Japan to send special mission to evaluate economic recovery
By Meidyatama Suryodiningrat
SINGAPORE (JP): Japan will send a special mission to six Asian countries, including Indonesia, next month to gauge how it can further assist Asia's economic recovery and extend cooperation in human resources development and legal institution building.
Dubbed the Mission for Revitalization of Asian Economy, it will be headed by Japan Federation of Employers Association chairman Okuda.
The mission will visit Korea, Thailand, Malaysia, Indonesia, the Philippines and Vietnam between late August and early September.
Japan's Foreign Minister Masahiko Koumura said here on Tuesday the mission would help his government better understand the best approaches to be taken to ensure fundamental recovery and sustained development in the region.

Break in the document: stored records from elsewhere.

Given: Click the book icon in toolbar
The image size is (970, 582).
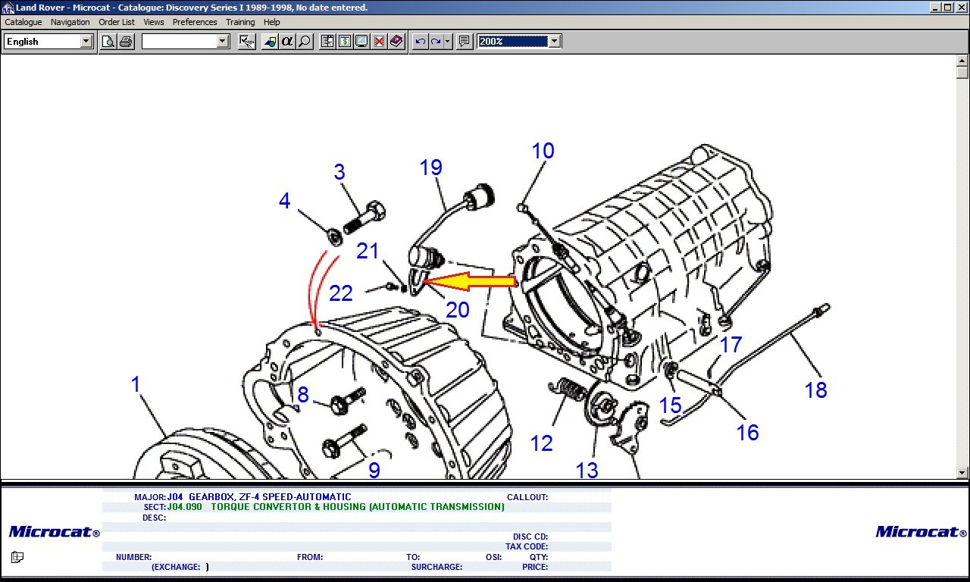Looking at the screenshot, I should click(396, 41).
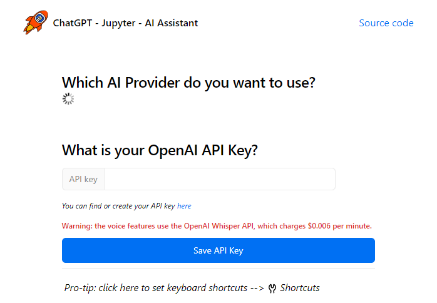
Task: Open the Source code link
Action: (386, 23)
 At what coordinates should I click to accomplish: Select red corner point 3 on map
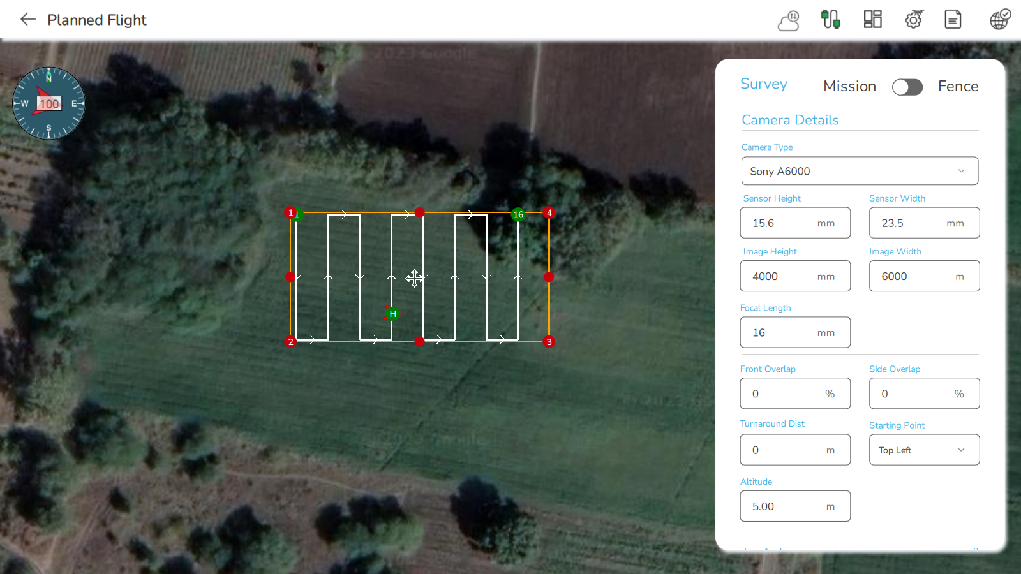[549, 342]
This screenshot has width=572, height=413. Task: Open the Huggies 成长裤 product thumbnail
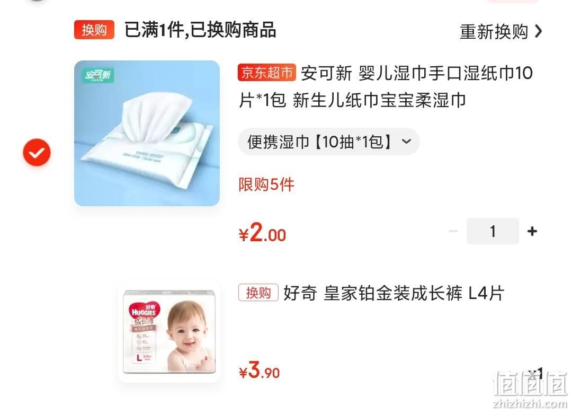[169, 332]
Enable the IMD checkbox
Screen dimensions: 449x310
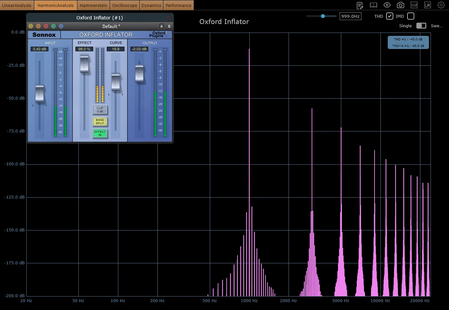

"The Okuda Mission will bear the important responsibility of preparing recommendations for Asian economic recovery in the 21st century," said Koumura, who is on the island state as part of a series of dialog meetings with the Association of Southeast Asians (ASEAN).
These recommendations will then be submitted to Japanese Prime Minister Obuchi so that in addition to providing financial assistance, Japan can extend cooperation efforts in human resource development and legal institution building.
The region was swept by a devastating financial crisis in mid- 1997 which saw the region's economic tigers enfeebled.
Japan has been one of the main sponsors in the region's economic recovery, pledging some US$80 billion in aid to help revitalize these countries.
According to Koumura, apart from the six countries mentioned, Tokyo would also send missions to other countries.
A joint project in the works is aimed at the socially vulnerable.
"Japan and the United States are preparing to promote joint projects to assist young children in the Philippines and Indonesia," he said without elaborating.
Yen recovery
Koumura also assured his Southeast Asian neighbors during the meeting that Japan was taking every possible step to recover its own economy, which would in turn help propel the region as a whole.
"Let me state clearly that Japan fully understands the extreme importance Japan's economic recovery has for the recovery of the Asian economies," he said pointing to measures to stabilize its own financial system and stimulate demand.
He added that Tokyo was determined to register positive growth in the 1999 fiscal year.
Focusing on possible deterrents of a recurrence of the financial collapse in the region, Koumura stressed the need to strengthen the international financial system to reduce sudden flows of capital which helped spark the crisis.
Reducing global dependence on the dollar was another important step for the future, he claimed.
"Given that one of the causes of the currency crisis was excessive dependence on the dollar, Japan is focussing its efforts on further institutionalization of the yen," Koumura explained.